Effect of norfloxacin on theophylline disposition: a comparison with other fluoroquinolones

Abstract

The effects of norfloxacin (NOR), at steady-state plasma concentrations of 0-32 mg.l-1, on the plasma clearance of a 6 mg.kg-1 i.v. bolus dose of theophylline (THEO) in the male Sprague-Dawley rat have been studied. The effects were characterised by a Ki value (Ki = 12 microM), which was comparable with Ki values obtained previously under identical conditions for ciprofloxacin, but higher than that obtained for enoxacin. The distributional characteristics, volume of distribution and liver to plasma concentration ratio, were very similar for the three compounds. The only marked pharmacokinetic differences were in hepatic clearance, where there was a rank order NOR > ciprofloxacin > enoxacin, a reverse of the order in the reduction of THEO clearance seen in clinical studies.
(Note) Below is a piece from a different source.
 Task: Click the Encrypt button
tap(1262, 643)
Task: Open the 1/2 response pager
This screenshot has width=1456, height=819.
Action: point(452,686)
The advantages of using the steady-state experimental design described here are that equivalent concentrations are utilised to compare related drugs and differences in pharmacokinetics are accounted for, to allow a direct comparison of potency. This information, together with additional pharmacokinetic considerations, suggests that the different effects on THEO clearance seen in the clinic for NOR, ciprofloxacin and enoxacin are not solely due to differences in inhibitory potency, but also involve differences in hepatic clearance and hence systemic availability of the fluoroquinolones.